◆ What to do ◆
Write out every line exactly, from the first line of the records below through the line that contains "Select the List next steps suggestion".
--- Data to use Enclosed Below ---
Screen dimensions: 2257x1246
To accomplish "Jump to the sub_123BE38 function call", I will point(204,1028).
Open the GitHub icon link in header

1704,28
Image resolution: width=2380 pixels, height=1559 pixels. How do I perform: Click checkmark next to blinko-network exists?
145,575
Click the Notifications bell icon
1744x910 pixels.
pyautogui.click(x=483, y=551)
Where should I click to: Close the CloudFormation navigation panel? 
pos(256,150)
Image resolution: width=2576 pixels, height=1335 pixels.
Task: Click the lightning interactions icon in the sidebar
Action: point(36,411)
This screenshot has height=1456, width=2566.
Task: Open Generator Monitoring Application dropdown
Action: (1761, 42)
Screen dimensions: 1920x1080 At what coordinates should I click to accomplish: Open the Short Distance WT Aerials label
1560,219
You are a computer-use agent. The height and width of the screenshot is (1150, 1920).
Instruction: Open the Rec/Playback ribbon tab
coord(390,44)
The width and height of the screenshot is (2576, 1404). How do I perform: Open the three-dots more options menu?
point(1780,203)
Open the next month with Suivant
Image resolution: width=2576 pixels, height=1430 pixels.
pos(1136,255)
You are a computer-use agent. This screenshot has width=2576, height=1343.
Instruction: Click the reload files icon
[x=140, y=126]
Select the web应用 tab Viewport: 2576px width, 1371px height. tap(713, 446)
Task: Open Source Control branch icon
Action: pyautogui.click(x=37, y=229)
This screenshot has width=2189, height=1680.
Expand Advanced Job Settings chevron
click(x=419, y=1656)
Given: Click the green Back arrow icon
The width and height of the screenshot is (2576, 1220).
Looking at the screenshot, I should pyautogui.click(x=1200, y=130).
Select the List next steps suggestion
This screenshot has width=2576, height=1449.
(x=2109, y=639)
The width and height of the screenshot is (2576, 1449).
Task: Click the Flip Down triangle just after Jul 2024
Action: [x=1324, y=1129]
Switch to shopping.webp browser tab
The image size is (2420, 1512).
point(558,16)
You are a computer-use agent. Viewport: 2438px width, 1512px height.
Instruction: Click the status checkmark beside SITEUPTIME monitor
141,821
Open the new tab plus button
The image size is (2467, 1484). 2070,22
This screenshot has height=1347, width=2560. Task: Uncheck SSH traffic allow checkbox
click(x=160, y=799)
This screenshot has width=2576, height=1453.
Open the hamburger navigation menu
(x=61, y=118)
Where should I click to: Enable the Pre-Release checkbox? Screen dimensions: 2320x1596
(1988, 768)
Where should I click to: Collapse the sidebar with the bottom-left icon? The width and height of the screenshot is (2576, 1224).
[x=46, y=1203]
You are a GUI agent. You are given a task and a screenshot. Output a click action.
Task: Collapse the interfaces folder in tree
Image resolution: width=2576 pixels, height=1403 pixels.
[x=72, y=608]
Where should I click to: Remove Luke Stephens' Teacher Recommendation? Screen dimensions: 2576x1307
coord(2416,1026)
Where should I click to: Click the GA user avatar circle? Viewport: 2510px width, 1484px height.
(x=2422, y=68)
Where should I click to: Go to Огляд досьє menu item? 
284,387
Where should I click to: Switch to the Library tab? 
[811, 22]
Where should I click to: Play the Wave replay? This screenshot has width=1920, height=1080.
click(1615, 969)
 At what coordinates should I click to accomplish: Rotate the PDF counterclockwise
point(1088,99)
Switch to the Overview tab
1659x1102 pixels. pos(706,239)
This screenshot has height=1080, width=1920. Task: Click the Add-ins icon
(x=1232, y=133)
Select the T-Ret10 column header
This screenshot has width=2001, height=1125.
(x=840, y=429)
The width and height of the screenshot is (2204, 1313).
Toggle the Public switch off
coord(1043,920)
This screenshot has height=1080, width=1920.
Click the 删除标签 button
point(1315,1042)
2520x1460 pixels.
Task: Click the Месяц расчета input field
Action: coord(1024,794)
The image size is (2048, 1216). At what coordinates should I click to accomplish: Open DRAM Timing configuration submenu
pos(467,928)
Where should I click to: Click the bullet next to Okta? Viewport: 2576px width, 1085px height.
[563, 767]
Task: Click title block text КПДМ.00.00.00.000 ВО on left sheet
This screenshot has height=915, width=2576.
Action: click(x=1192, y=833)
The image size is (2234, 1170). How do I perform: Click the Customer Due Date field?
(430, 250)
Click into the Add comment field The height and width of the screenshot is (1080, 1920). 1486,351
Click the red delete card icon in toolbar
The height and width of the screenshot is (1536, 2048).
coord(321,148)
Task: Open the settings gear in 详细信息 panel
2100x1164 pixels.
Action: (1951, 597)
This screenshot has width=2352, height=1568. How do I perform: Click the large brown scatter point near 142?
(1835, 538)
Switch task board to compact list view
--- End of Enclosed Data to use ---
◆ Response box ◆
Screen dimensions: 2257x1246
To accomplish "Jump to the sub_123BE38 function call", I will point(204,1028).
Open the GitHub icon link in header

1704,28
Image resolution: width=2380 pixels, height=1559 pixels. How do I perform: Click checkmark next to blinko-network exists?
145,575
Click the Notifications bell icon
1744x910 pixels.
pyautogui.click(x=483, y=551)
Where should I click to: Close the CloudFormation navigation panel? 
pos(256,150)
Image resolution: width=2576 pixels, height=1335 pixels.
Task: Click the lightning interactions icon in the sidebar
Action: point(36,411)
This screenshot has height=1456, width=2566.
Task: Open Generator Monitoring Application dropdown
Action: (1761, 42)
Screen dimensions: 1920x1080 At what coordinates should I click to accomplish: Open the Short Distance WT Aerials label
1560,219
You are a computer-use agent. The height and width of the screenshot is (1150, 1920).
Instruction: Open the Rec/Playback ribbon tab
coord(390,44)
The width and height of the screenshot is (2576, 1404). How do I perform: Open the three-dots more options menu?
point(1780,203)
Open the next month with Suivant
Image resolution: width=2576 pixels, height=1430 pixels.
pos(1136,255)
You are a computer-use agent. This screenshot has width=2576, height=1343.
Instruction: Click the reload files icon
[x=140, y=126]
Select the web应用 tab Viewport: 2576px width, 1371px height. tap(713, 446)
Task: Open Source Control branch icon
Action: pyautogui.click(x=37, y=229)
This screenshot has width=2189, height=1680.
Expand Advanced Job Settings chevron
click(x=419, y=1656)
Given: Click the green Back arrow icon
The width and height of the screenshot is (2576, 1220).
Looking at the screenshot, I should pyautogui.click(x=1200, y=130).
Select the List next steps suggestion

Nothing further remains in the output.